BEGIN Excerpt to read

| It
takes close to 5 pounds of apples to make a 9-inch
tarte Tatin. |
 |
When
I was in my 20s, studying wine and living on very little
money in Paris, I couldn’t afford to eat in real
restaurants very often. But I’d stop at a favorite wine
bar a couple of times a week. It always seemed to be cold
weather, and the chill crept through the soles of my boots.
To warm up, I would nurse a single glass of Chinon or
Bourgeuil with a tartine (open-faced sandwich) or
dark-flecked Poilane bread with a crottin of goat cheese
smashed on top.
I can
remember looking longingly at the end of the zinc bar where
a tarte Tatin would inevitably be set out in all its glory,
the apples satiny and glistening with caramel. I could
imagine the slightly jelled texture of the apples, the warm
buttery taste of the caramel against a dollop of thick ivory
creme fraiche. Essentially an upside-down tart, the crust is
baked on top of the apples and the tart is inverted to
serve.
Most
of the time, though, I couldn’t afford it. Or even the
small cup of coffee I envisioned enjoying after. So when I
did finally get my tarte des demoiselles Tatin, referring to
the two spinster sisters who invented it (on purpose or no)
at their family hotel in the Loire Valley of France, it
tasted all the sweeter.

END Excerpt to read
BEGIN Data extract

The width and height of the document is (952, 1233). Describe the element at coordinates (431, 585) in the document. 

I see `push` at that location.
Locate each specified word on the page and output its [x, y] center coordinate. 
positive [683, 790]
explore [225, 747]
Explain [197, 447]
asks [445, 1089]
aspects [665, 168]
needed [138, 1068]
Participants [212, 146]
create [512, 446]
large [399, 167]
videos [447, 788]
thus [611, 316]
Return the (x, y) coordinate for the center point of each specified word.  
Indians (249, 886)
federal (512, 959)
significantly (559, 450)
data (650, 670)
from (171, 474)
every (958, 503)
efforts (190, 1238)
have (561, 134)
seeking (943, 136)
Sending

END Data extract
BEGIN Data extract

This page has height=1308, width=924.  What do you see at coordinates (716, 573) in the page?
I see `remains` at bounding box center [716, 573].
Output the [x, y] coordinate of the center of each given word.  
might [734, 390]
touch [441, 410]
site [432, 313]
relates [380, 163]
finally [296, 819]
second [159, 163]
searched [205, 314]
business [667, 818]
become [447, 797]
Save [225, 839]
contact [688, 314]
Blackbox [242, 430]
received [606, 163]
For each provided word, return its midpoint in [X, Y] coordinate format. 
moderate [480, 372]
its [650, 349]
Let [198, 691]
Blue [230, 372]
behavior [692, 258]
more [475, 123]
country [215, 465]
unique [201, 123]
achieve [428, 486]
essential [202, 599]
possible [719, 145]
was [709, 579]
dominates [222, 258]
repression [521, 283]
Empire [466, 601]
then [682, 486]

END Data extract
BEGIN Data extract

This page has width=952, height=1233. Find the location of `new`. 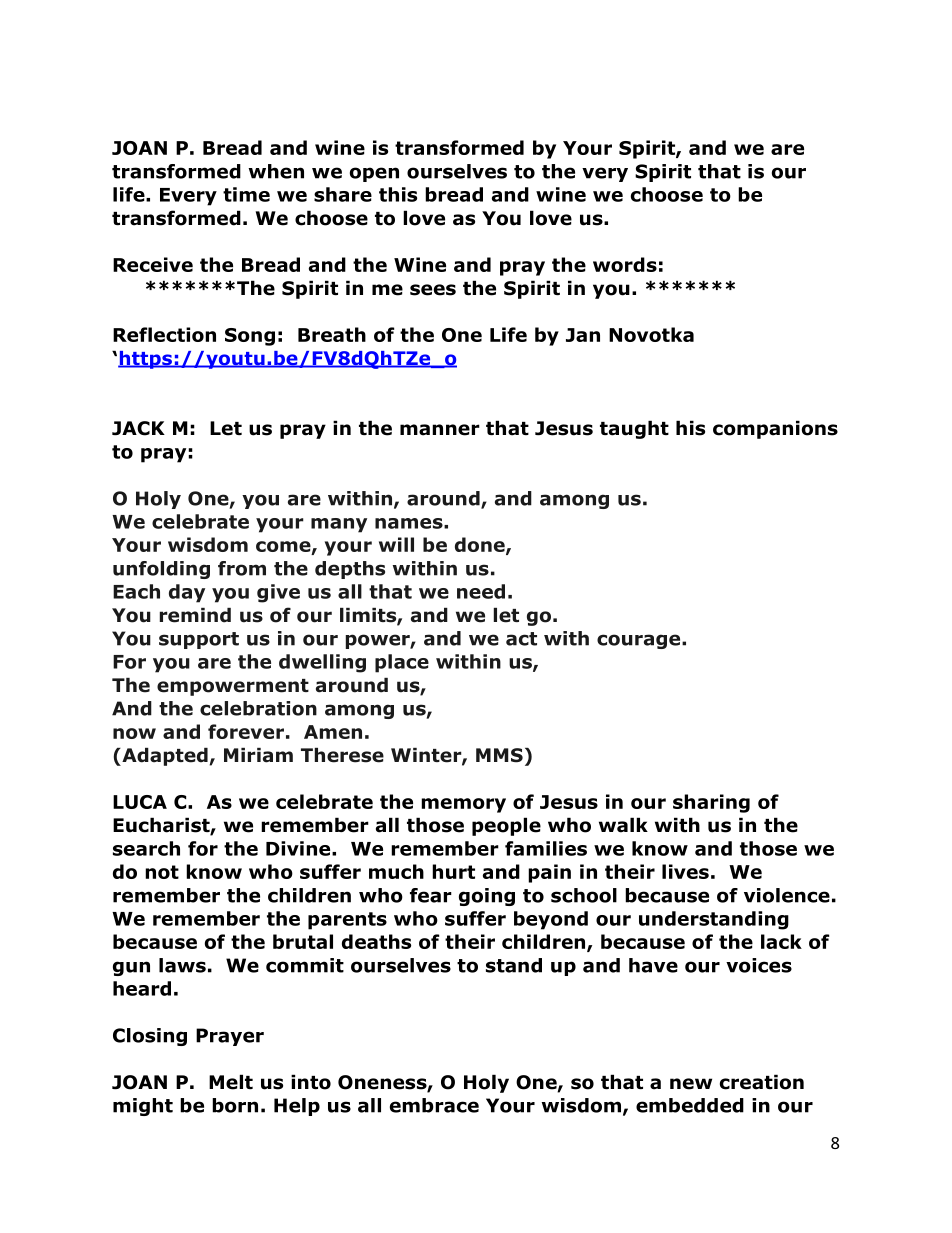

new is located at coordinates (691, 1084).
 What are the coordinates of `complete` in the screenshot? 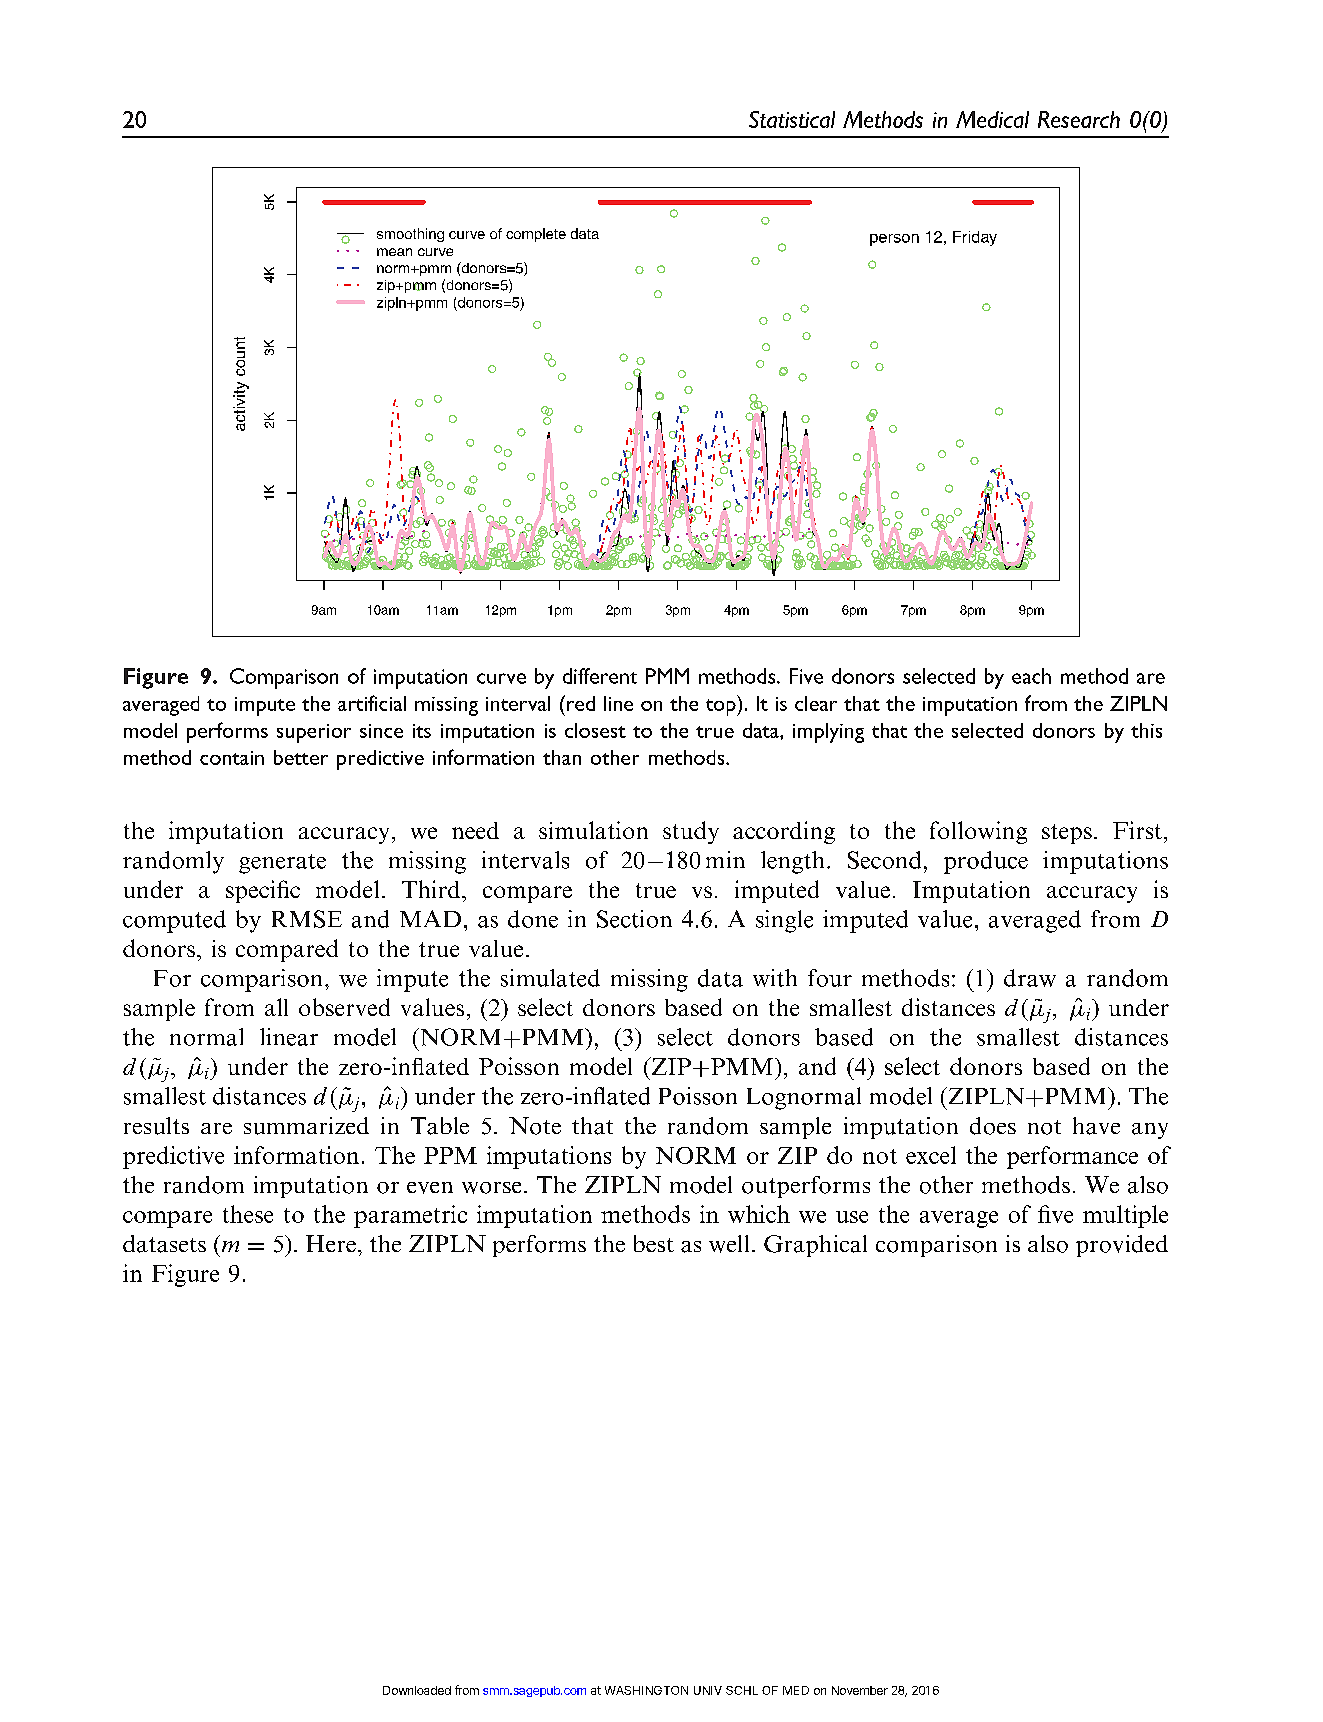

END Data extract

■ Stated exercise A ■
According to the tarte Tatin passage, how many pounds of apples does a 9-inch tarte Tatin take?
■ Stated exercise B ■
Summarize the tarte Tatin passage in two sentences.
■ Stated exercise C ■
Write the next part of the tarte Tatin passage, picking up after its final sentence.
The records have no connection to the tarte Tatin passage.

■ Expected output A ■
Close to 5 pounds.

■ Expected output B ■
While studying wine on very little money in Paris, the writer often warmed up at a favorite wine bar with a single glass of wine and a tartine, looking longingly at the tarte Tatin set out at the end of the zinc bar. Most of the time the writer couldn't afford the upside-down tart, named for the two spinster sisters who invented it at their family hotel in the Loire Valley, so when the writer finally had it, it tasted all the sweeter.

■ Expected output C ■
I
treasure that memory of eating a warm tarte made with new
crop apples, the windows of the wine bar or bistro steamed
up, the blue-gray of November or December outside. And years
later, on a subsequent trip to France, when I had more money
in my pocket, I marched right into the cookware shop
Dehillerin and accosted one of their famously grouchy
clerks: "I would like to buy a proper tarte Tatin
pan."
I
ended up splurging on two heavy copper pans, one about the
size of a 9-inch tart pan with 2-inch sides and tiny copper
"ears," and the other a generous 13 inches in
diameter. I guess because it reminded me of those big tartes
I’d seen at the wine bars.
I’ve
been happily making tarte Tatin ever since, mostly in the
smaller pan but occasionally in that grand one, which will
serve 10 and counting. When I rented a house near Joshua
Tree with friends last year, I even managed on an electric
stove, using a wine bottle to roll out the pastry.
I love
standing by the stove, keeping watch as the butter and sugar
mixture caramelizes. It sputters up between the wedges,
sending the smell of burnt sugar and apple through the
entire house.
I’ve
tried lots of recipes and eventually worked out the
simplest. Not for me the usual puff pastry. I make mine with
a classic pate brise, which takes just minutes to make.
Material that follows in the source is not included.